26 novembre 2019

N° 229 - Propre et commun


J'entends à la radio (pas sur France Inter, à moitié en grève...) que le dernier grenelle se serait plutôt bien passé. Du coup on espère (?) un grenelle des impôts pour bientôt. Avant, on s'en souvient (?), on avait eu le grenelle de l'environnement, puis le grenelle de la mer. Mais celui qui se termine ces jours-ci mérite qu'on en dise un mot(1). Même si ça n'est pas facile dans un blog d'audience internationale... Amis lecteurs, vous êtes français, en grande majorité. L'audimètre me révèle que dans les trois jours qui suivent la parution d'un nouveau billet vous êtes déjà plus de cent compatriotes à l'avoir lu. Mais il me signale aussi, de temps en temps, un follower en Pologne ou aux USA, un en Thaïlande, un autre en Australie, ou même en Russie ! Sans compter, deux fois par semaine, avec la régularité du métronome, qu'il y ait du neuf ou pas : cinquante-neuf Italiens ! Cinquante-neuf d'un coup, comme un seul homme. Je ne sais d'ailleurs qui soupçonner : une congrégation romaine ou un automate ? En tout cas, puisqu'ils s'intéressent à mes écrits, je dois veiller à ce que ces allophones me comprennent. Je me doute (pour certains, je le sais...) qu'ils ont recours à des logiciels de traduction. Pour les passages ambigus ces robots carburent à l'intelligence artificielle, qui tient compte du contexte, des fautes de frappe habituelles de l'auteur et de ses marottes. Mais grenelle, ça n'est pas facile : ça ne figure dans aucun dico.
Alors l'I.A. se fie à des similitudes et se contente d'à-peu-près. Pour le grenelle de l'environnement par exemple elle scanne écolo, nature, climat, météo et traduit par : la grenouille du bocal. C'est déroutant... J'allais essayer grenelle des ondes(2), mais ma radio grundig m'égrène les griefs de la grève qui la gangrène, elle (oups...)(3).  J'hésite aussi à tester le grenelle des violences, qui pourrait déraper vers arme, carabine, plomb, grenaille... La grenaille de la violence, ça n'est pas hors sujet, mais c'est réducteur. Et puis il y a grenaille et grenaille, la pomme de terre nouvelle. On en récoltait jadis dans le grenier de Paris qu'était le village de Grenelle... Tout au bout d'une venelle devenue la rue des Ministères.
Là où se tînt le premier de ces conciliabules d'un nouveau genre(4). Ces grenelles dont le nom devenu nom commun prendra place dans l'histoire au même titre que les états généraux. Tout comme au musée Grévin le gilet-jaune côtoiera le sans-culotte et le bobo le muscadin.
A propos, cette grève, hein ?



(1)    Le grenelle des violences conjugales.
(2)    Lancé par NKM en 2009.
(3)   A part pour gangrenelle, je vous dois un mot d'excuse : j'ai des problèmes avec le G de mon clavier, fatigué ou encrassé. C'est vrai. Alors je le fais travailler...
(4)    Il y a cinquante ans ? P...

9 novembre 2019

N° 228 - Deux mots sur le mur


Tout le monde parle ou va parler aujourd'hui du mur de Berlin. Alors, pourquoi pas ici ? Mais disons que c'est un billet hors-série, sans humeur ni humour... Juste deux souvenirs. N'est-ce pas ce qu'on attend plus ou moins des gens de mon âge : qu'ils racontent les souvenirs qui les ont marqués, quitte à radoter un peu... tant qu'il en est encore temps ?

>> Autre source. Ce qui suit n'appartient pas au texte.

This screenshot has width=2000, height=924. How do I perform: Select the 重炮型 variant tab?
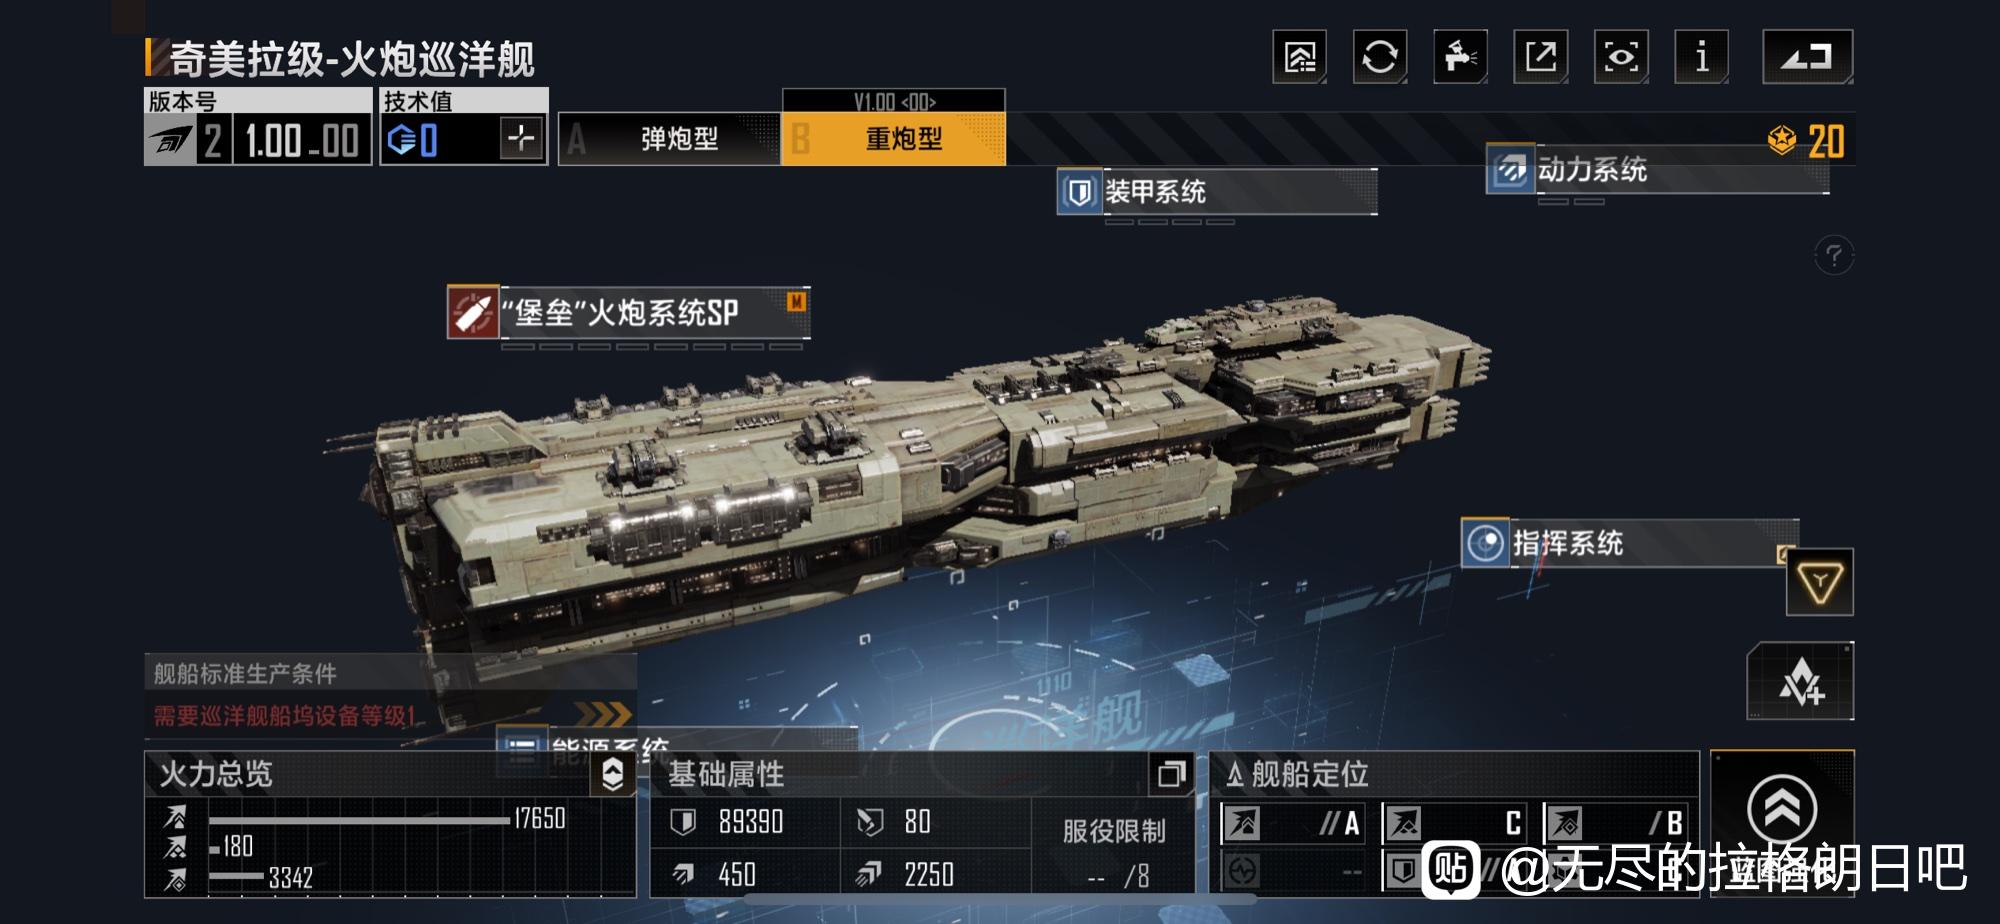894,139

Quand le mur est tombé, il y a trente ans, j'étais à Tokyo pour la semaine. Comme à peu près chaque année j'y animais un petit séminaire des ingénieurs de la branche japonaise de ma boite. Du fait du décalage horaire j'appris la nouvelle en direct (sans doute par CNN, pas à la radio...) le 10 novembre au réveil.
Sitôt ma petite classe installée et les "ohayô, ohayô gozaimasu" d'usage échangés, j'éprouvai le besoin de leur dire avant de commencer : "Vous ne le savez peut-être pas encore, le mur de Berlin est tombé !" Mon émotion était certainement inhabituelle, mon ton même un peu solennel. Je ne sais comment l'interprète l'exprima. En tout cas personne, absolument personne, ne réagit : pas un hochement de tête, pas un "heee", pas un "ussooo !"
Ma déclaration tomba complètement à plat. Un flop ! Aussi nous passâmes à l'ordre du jour. Au Japon, on ne s'affranchit pas comme ça de l'ordre du jour. Il n'y avait évidemment aucun sujet de géopolitique à notre agenda...
Je me suis dit après coup qu'il aurait pu y avoir un malentendu. Nous étions en effet réunis pour parler de notre spécialité, de nos réalisations. Or il s'agissait surtout de grands murs de soutènement. Les mots de l'interprète auraient-ils pu leur laisser penser qu'un ouvrage s'était effondré ? Mais tous auraient alors montré leur stupeur et attendu des détails.
En fait tous ces jeunes gens étaient nés après la guerre. Celle du Japon s'était déroulée en Asie. Ils ne savaient probablement pas grand-chose de ce qui s'était passé en Europe. Et, le Japon s'étant rangé du mauvais côté, tout ce qui risquait de ramener au souvenir de cette époque était peut-être encore tabou ?
Je ne saurai donc jamais si le mur de Berlin n'évoquait rien pour eux. Mais, après tout, que savais-je, moi, de... la situation aux Kouriles, par exemple ?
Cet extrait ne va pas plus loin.